Goal:
Please rewrite the rows below with "Where should I click to" swapped for "Where do I click to" wherever it occurs, leaving every other part unchanged.

Dataset rows:
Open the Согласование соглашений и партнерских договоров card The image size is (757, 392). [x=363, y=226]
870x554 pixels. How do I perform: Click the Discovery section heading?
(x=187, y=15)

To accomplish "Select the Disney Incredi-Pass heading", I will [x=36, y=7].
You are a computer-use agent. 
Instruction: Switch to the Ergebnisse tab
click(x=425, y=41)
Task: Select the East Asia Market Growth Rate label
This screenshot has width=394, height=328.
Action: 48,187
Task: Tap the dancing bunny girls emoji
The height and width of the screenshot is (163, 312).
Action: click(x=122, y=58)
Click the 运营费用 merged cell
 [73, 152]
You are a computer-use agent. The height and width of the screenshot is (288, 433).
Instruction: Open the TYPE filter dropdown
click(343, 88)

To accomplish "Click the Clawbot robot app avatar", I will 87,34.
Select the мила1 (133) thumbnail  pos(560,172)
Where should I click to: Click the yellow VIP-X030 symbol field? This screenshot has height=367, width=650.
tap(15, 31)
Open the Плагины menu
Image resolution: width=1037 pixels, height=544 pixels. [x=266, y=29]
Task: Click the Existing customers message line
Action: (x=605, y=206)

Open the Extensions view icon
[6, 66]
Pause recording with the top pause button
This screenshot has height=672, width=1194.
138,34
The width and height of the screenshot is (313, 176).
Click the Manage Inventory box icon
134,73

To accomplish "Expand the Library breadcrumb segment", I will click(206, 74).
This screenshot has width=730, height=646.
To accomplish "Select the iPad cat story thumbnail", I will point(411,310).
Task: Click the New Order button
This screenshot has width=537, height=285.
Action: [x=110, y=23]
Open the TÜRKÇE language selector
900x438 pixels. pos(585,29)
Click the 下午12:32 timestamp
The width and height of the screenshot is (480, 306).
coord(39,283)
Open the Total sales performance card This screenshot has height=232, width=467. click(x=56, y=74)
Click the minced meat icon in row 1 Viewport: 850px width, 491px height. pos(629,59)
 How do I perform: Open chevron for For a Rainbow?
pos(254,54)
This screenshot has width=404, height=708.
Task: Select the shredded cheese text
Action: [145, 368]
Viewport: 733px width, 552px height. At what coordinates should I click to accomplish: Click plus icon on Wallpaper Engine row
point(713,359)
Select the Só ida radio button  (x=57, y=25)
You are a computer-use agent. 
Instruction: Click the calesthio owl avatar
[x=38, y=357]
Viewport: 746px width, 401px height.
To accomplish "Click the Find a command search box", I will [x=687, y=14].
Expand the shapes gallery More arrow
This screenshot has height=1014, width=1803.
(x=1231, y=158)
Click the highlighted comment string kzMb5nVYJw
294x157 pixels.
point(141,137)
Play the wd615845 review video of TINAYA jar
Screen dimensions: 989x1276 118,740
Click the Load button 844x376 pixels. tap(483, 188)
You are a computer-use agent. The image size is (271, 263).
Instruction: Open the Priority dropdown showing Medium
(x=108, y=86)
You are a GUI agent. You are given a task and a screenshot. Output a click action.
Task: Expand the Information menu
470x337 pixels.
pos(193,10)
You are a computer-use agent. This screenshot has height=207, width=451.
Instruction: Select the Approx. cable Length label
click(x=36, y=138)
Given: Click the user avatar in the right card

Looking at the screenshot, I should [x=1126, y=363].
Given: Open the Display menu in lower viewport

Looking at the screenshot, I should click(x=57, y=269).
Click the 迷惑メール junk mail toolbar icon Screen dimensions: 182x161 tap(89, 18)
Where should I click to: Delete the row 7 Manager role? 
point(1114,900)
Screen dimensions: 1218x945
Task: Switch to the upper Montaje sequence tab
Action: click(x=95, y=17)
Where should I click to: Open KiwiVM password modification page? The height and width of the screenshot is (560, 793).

Written answer:
Open the Согласование соглашений и партнерских договоров card The image size is (757, 392). [x=363, y=226]
870x554 pixels. How do I perform: Click the Discovery section heading?
(x=187, y=15)

To accomplish "Select the Disney Incredi-Pass heading", I will [x=36, y=7].
You are a computer-use agent. 
Instruction: Switch to the Ergebnisse tab
click(x=425, y=41)
Task: Select the East Asia Market Growth Rate label
This screenshot has width=394, height=328.
Action: 48,187
Task: Tap the dancing bunny girls emoji
The height and width of the screenshot is (163, 312).
Action: click(x=122, y=58)
Click the 运营费用 merged cell
 [73, 152]
You are a computer-use agent. The height and width of the screenshot is (288, 433).
Instruction: Open the TYPE filter dropdown
click(343, 88)

To accomplish "Click the Clawbot robot app avatar", I will 87,34.
Select the мила1 (133) thumbnail  pos(560,172)
Where do I click to: Click the yellow VIP-X030 symbol field? This screenshot has height=367, width=650.
tap(15, 31)
Open the Плагины menu
Image resolution: width=1037 pixels, height=544 pixels. [x=266, y=29]
Task: Click the Existing customers message line
Action: (x=605, y=206)

Open the Extensions view icon
[6, 66]
Pause recording with the top pause button
This screenshot has height=672, width=1194.
138,34
The width and height of the screenshot is (313, 176).
Click the Manage Inventory box icon
134,73

To accomplish "Expand the Library breadcrumb segment", I will click(206, 74).
This screenshot has width=730, height=646.
To accomplish "Select the iPad cat story thumbnail", I will point(411,310).
Task: Click the New Order button
This screenshot has width=537, height=285.
Action: [x=110, y=23]
Open the TÜRKÇE language selector
900x438 pixels. pos(585,29)
Click the 下午12:32 timestamp
The width and height of the screenshot is (480, 306).
coord(39,283)
Open the Total sales performance card This screenshot has height=232, width=467. click(x=56, y=74)
Click the minced meat icon in row 1 Viewport: 850px width, 491px height. pos(629,59)
 How do I perform: Open chevron for For a Rainbow?
pos(254,54)
This screenshot has width=404, height=708.
Task: Select the shredded cheese text
Action: [145, 368]
Viewport: 733px width, 552px height. At what coordinates should I click to accomplish: Click plus icon on Wallpaper Engine row
point(713,359)
Select the Só ida radio button  (x=57, y=25)
You are a computer-use agent. 
Instruction: Click the calesthio owl avatar
[x=38, y=357]
Viewport: 746px width, 401px height.
To accomplish "Click the Find a command search box", I will [x=687, y=14].
Expand the shapes gallery More arrow
This screenshot has height=1014, width=1803.
(x=1231, y=158)
Click the highlighted comment string kzMb5nVYJw
294x157 pixels.
point(141,137)
Play the wd615845 review video of TINAYA jar
Screen dimensions: 989x1276 118,740
Click the Load button 844x376 pixels. tap(483, 188)
You are a computer-use agent. The image size is (271, 263).
Instruction: Open the Priority dropdown showing Medium
(x=108, y=86)
You are a GUI agent. You are given a task and a screenshot. Output a click action.
Task: Expand the Information menu
470x337 pixels.
pos(193,10)
You are a computer-use agent. This screenshot has height=207, width=451.
Instruction: Select the Approx. cable Length label
click(x=36, y=138)
Given: Click the user avatar in the right card

Looking at the screenshot, I should [x=1126, y=363].
Given: Open the Display menu in lower viewport

Looking at the screenshot, I should click(x=57, y=269).
Click the 迷惑メール junk mail toolbar icon Screen dimensions: 182x161 tap(89, 18)
Where do I click to: Delete the row 7 Manager role? 
point(1114,900)
Screen dimensions: 1218x945
Task: Switch to the upper Montaje sequence tab
Action: click(x=95, y=17)
Where do I click to: Open KiwiVM password modification page? The height and width of the screenshot is (560, 793).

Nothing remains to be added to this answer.